EXCERPT:
···

How to Avoid Gas and Constipation From Whey Protein Powder

You love your whey protein shake — it tastes like a milkshake, helps your muscles heal after a workout and has boosted your daily protein intake enough to help you build muscle. But it's causing some less-attractive digestive issues, like protein farts and bloating. You may experience a bout of protein powder constipation as well. Protein shakes can do that, but there are ways around it.

Some brands of protein powders may contain added calories, sugars and toxic chemicals, so read product labels carefully. (Image: Marek Uliasz/iStock/Getty Images)

It might just be your brand of choice, or it could be your milk or your preparation method. But simple tweaks can fix the problem, and you probably won't have to give up your beloved shake. Talk to your doctor if you're still feeling uncomfortable after you've tweaked your shake.


If you're drinking whey protein shakes and are feeling gassy, bloated and constipated, it may be the whey.

Whey and Lactose

Whey is a milk protein. Specifically, it's the liquid left over during the cheese-making process, so it contains some lactose. Those who are lactose intolerant may experience a variety of digestive issues if the lactose concentration is too high. There are two kinds of whey protein — concentrate and isolate — that differ in terms of processing and lactose content.

If you're lactose-intolerant, choose a whey protein isolate, which has only 1 gram or less of lactose per 100-calorie serving. Whey protein concentrates may be higher in lactose because more remains after processing. Another alternative is to take an over-the-counter lactase supplement before drinking the shake to help your body properly digest the small amount of lactose.

···

PROVIDED DATA:
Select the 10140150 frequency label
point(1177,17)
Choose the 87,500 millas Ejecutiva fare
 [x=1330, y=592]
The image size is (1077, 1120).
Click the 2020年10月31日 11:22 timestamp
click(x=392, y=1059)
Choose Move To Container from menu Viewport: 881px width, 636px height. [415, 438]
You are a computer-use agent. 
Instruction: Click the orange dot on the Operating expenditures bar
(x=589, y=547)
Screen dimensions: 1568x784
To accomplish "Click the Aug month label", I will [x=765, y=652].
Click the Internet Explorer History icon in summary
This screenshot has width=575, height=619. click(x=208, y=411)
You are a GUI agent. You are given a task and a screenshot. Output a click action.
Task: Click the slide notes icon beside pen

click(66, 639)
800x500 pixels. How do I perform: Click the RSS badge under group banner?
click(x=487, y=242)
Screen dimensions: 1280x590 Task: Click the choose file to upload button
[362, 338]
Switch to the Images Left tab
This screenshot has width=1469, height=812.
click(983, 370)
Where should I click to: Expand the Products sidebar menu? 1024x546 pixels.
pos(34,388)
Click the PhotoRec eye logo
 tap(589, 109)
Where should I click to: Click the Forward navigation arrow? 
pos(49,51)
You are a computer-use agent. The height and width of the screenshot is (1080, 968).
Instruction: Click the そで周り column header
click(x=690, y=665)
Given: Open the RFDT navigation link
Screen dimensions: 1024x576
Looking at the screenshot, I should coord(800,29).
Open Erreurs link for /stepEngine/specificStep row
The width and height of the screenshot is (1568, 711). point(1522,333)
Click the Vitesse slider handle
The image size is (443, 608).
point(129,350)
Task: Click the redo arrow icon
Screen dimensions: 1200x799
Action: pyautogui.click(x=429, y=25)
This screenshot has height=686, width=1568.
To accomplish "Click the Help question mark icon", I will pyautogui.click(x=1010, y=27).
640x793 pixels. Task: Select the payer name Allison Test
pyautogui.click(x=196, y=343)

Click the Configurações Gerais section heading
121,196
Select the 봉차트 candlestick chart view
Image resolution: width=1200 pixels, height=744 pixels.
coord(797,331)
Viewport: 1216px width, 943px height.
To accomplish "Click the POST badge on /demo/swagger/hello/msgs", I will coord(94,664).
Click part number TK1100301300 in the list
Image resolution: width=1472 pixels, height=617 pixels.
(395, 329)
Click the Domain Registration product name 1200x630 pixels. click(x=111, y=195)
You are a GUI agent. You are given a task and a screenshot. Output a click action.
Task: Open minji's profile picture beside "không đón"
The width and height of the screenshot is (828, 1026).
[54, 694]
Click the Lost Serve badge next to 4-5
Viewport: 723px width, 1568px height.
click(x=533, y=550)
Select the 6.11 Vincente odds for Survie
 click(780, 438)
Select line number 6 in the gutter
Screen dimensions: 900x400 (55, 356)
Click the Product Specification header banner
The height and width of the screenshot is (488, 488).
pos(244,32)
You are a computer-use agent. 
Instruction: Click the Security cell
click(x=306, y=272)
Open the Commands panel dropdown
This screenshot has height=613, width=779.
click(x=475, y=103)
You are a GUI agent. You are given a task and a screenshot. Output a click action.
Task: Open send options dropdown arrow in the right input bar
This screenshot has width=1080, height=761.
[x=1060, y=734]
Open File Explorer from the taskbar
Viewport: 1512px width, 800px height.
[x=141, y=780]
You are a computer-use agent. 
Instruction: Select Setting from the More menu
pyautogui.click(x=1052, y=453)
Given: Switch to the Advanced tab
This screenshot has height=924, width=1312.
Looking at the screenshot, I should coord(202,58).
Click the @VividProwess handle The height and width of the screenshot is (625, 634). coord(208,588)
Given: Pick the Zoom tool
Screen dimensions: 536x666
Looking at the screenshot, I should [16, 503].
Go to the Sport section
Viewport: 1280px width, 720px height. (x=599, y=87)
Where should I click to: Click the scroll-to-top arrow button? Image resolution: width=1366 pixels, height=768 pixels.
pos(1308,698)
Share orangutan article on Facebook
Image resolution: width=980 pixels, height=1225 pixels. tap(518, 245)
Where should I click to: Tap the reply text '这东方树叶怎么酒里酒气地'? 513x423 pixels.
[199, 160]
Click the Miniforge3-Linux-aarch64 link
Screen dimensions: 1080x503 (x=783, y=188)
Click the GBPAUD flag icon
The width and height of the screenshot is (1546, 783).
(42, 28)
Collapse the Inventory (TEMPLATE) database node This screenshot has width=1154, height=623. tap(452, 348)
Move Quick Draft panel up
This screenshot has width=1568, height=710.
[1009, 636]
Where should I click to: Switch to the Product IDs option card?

···

PROMPT 1: In the whey protein text, how much lactose does a whey protein isolate contain per 100-calorie serving?
PROMPT 2: Write the next part of the text on whey protein and digestion, starting after its last sentence.

EXERCISE ANSWER 1: 1 gram or less

EXERCISE ANSWER 2:
Not Enough Fiber

Even if you're not lactose intolerant, certain whey protein powders can cause you to be constipated. So it's important to choose a protein shake that's high in fiber to help minimize the potential for constipation.

Examine labels before you choose your protein powder and look for one with high fiber content but without massive amounts of calories — many powders that contain carbohydrates are actually weight-gainer shakes and may contain a full day's worth of calories in a single serving.

It May Be the Milk

Most whey protein powders are meant to be mixed with milk. If you suffer from lactose intolerance, this can cause both gas and constipation. Even if you're not, using whole milk may add too much fat to the protein in your shake — both fat and protein digest slowly, and allowing both to sit in your gut for extended periods can wreak havoc on your digestive system

If you're not lactose-intolerant, simply switch to skim milk. If you are, try soy, almond or rice milk instead, or mix your powder with juice or water.

Too Much Air

If you follow the mixing directions on most whey protein powders, you likely throw the powder, milk and a few ice cubes in a blender. The problem is that the blender incorporates air into the mix, which can cause almost instant gas.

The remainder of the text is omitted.